**Records to process**

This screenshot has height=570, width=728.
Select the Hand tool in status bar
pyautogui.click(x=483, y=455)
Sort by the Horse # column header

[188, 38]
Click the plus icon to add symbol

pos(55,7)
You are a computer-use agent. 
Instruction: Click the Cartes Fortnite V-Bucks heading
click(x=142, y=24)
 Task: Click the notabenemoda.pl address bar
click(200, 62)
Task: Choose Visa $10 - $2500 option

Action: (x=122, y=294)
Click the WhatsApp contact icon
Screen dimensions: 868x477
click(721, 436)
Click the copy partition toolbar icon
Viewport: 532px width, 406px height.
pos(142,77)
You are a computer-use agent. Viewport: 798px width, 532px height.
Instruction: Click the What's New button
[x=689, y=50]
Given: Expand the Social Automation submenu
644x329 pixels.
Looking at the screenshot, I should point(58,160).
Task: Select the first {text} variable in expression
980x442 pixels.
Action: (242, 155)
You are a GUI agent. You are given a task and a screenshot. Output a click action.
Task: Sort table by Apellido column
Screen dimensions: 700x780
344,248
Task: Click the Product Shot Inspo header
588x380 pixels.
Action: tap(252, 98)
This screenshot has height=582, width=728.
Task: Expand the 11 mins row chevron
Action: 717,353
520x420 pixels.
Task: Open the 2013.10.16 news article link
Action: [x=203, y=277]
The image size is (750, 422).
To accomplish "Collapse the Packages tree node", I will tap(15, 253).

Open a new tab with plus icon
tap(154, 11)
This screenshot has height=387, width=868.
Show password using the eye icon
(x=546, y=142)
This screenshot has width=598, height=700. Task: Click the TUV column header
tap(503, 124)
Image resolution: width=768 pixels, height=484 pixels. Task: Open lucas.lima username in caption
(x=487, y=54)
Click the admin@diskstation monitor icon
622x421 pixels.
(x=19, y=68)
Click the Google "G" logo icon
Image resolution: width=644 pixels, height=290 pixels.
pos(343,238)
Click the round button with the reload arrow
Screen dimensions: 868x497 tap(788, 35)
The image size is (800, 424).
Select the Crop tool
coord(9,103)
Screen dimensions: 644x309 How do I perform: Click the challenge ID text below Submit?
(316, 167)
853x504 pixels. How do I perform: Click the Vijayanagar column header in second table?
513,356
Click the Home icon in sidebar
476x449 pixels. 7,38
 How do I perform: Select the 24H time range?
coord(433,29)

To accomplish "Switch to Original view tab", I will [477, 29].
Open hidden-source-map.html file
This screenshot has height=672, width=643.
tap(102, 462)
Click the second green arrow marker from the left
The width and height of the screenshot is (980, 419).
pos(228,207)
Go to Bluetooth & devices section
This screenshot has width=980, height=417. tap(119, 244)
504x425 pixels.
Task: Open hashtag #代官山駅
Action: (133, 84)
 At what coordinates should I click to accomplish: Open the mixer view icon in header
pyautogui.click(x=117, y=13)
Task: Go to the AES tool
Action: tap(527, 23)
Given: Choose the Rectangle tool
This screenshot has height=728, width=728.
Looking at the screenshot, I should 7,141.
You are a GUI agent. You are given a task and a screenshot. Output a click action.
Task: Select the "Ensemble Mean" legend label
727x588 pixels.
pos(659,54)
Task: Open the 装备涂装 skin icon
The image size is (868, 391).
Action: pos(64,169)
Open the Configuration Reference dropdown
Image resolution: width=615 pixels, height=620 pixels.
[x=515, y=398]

**The problem**
Up to and including the line that holds "Task: Click the Product Shot Inspo header", reproduce the records above exactly from their first line, and give nothing else.

**Solved problem**
This screenshot has height=570, width=728.
Select the Hand tool in status bar
pyautogui.click(x=483, y=455)
Sort by the Horse # column header

[188, 38]
Click the plus icon to add symbol

pos(55,7)
You are a computer-use agent. 
Instruction: Click the Cartes Fortnite V-Bucks heading
click(x=142, y=24)
 Task: Click the notabenemoda.pl address bar
click(200, 62)
Task: Choose Visa $10 - $2500 option

Action: (x=122, y=294)
Click the WhatsApp contact icon
Screen dimensions: 868x477
click(721, 436)
Click the copy partition toolbar icon
Viewport: 532px width, 406px height.
pos(142,77)
You are a computer-use agent. Viewport: 798px width, 532px height.
Instruction: Click the What's New button
[x=689, y=50]
Given: Expand the Social Automation submenu
644x329 pixels.
Looking at the screenshot, I should point(58,160).
Task: Select the first {text} variable in expression
980x442 pixels.
Action: (242, 155)
You are a GUI agent. You are given a task and a screenshot. Output a click action.
Task: Sort table by Apellido column
Screen dimensions: 700x780
344,248
Task: Click the Product Shot Inspo header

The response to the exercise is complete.